Monday, March 29, 2010

Maybe its the Caffeine Talking

I was going to take the week off from spilling out the guts of my days, but I felt like working through some topics so I can see a bigger picture of what God is doing and be prayed for. I seek not to be prideful about any of these entries. That's why its good to get feedback from ya'll regarding insights, any wrong though on my part and/or advice. Oh and I think its vital (and humbling) as a Christian to ask people to pray for you and yours.

Work is hard, I'm a verbal "love language" kind of guy and my work is a time "love language" kind of thing. So we never fully are satisfied with each other. I have a hard time just loving on my team. Largely because of diversity issues and misunderstandings, The only white leader overnight who leads a team of minorities plays a role no matter how much we try and get around the taboos. I pray for each of them often. I just cannot get them to care about their job past a certain point. I got two that are being written up often, two that do a good job but won't lift a finger beyond their own tasks. And another that is so mood-swing-prone that I don't know how to speak to her. Thankfully i do have very positive (LOL) relationships with many of the fellow team leaders.

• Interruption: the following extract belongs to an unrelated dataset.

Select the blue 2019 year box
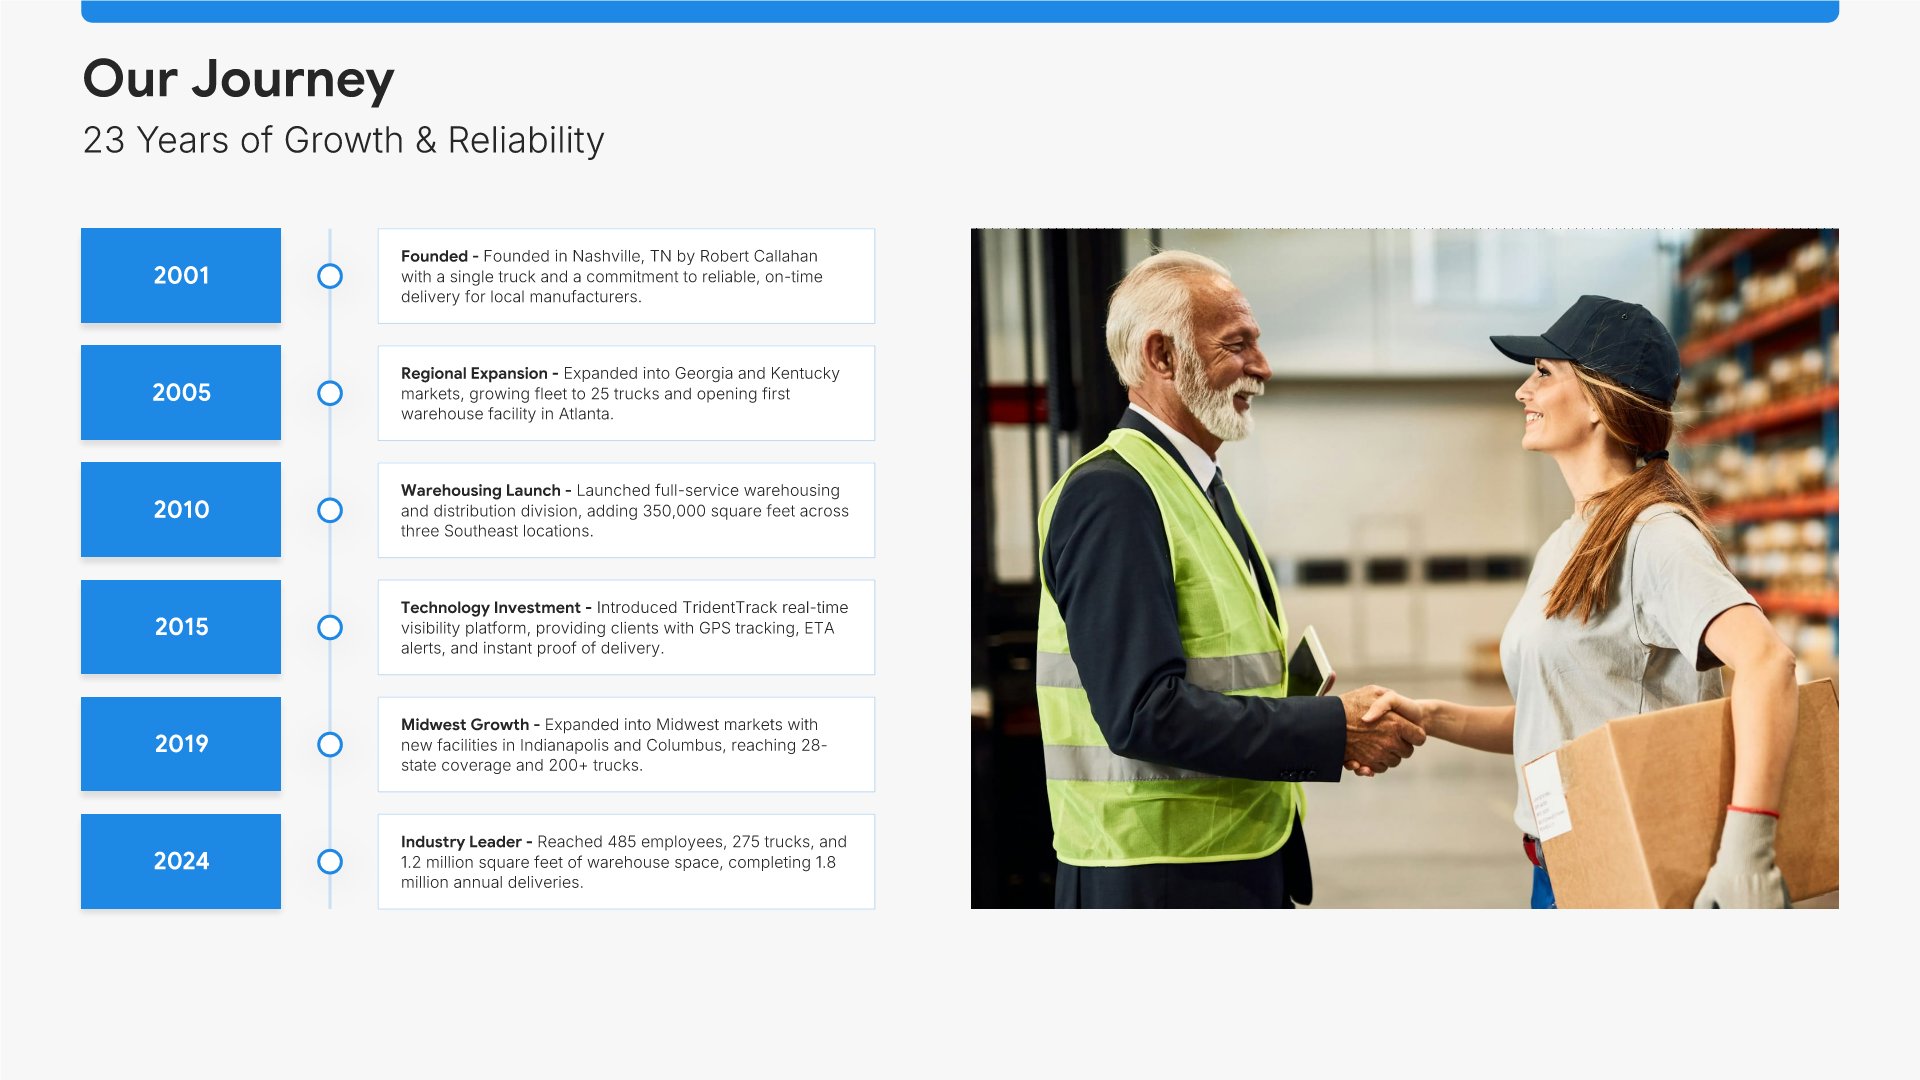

God is there, I'm being watched for being a "Christian" (sometimes i don't rep. for Jesus as Jesus would). The whole passage of the Bible that says that believers and unbelievers are a stench to each other's nostrils is often what i feel at work. I don't want my love for my team to be interpreted as a stench but it just plays out that way. I remember singing in the dairy department a few hymns as i put up signs, trying to not sing out too loud. And I just wondered when the last time anyone ever sang a hymn in the dairy department given how every night it gets bombarded with adultery songs, getting crunk and acting all thug.

It is my Sundays I want back. They have told me that i will be off every other Saturday. It has yet to happen, But I do wish to be worshiping God in a body of believers every Sunday. Overnight is tuff, but God has redeemed my fears of working overnight. Because my last trip to the looney bin was seasoned by me working overnight. Can we praise God for that restoring work?

I notice sin in my life regarding how i deal with feelings of anxiety. (incredible how i would have never seen this flaw if i didn't have the conviction of the Holy Spirit within me).The workload at school is a good bit harder this semester. My hopes to take in what i study, and be nourished spiritually is being victimized by a skim-and-spit-out-a-paper process. Certainly not what i want, probably not that uncommon either. So the pressure of school hangs on me everyday. This anxiety is handled wrongly: I tend to over eat, over sleep and check out the television. When i should be hacking away bit by bit. Bad weekly planning could be blamed as well.

One last thing in Apologetics, I'm reading about the Qur'an alongside the Bible since they both claim to be the Word of God, its just incredible how the hardening of Muslims hearts is done by the Qur'an. It contains false technical problems like geographic and historic information. Instead of admitting the obvious mistakes (backed by historians, archaeologists), Muslims accuse the Bible as being corrupted. This is the tip of the iceberg.

The main consolidator in my mind of how the Bible is the Word of God is that fact that: Jesus had to/wanted to do the work to save me. -not me or anything I will do. Most other religions preach a "what you have to do to earn salvation." My salvation is contingent on Jesus Christ. Fulfilled prophesy is also full proof in defending the Bible as the Word of God.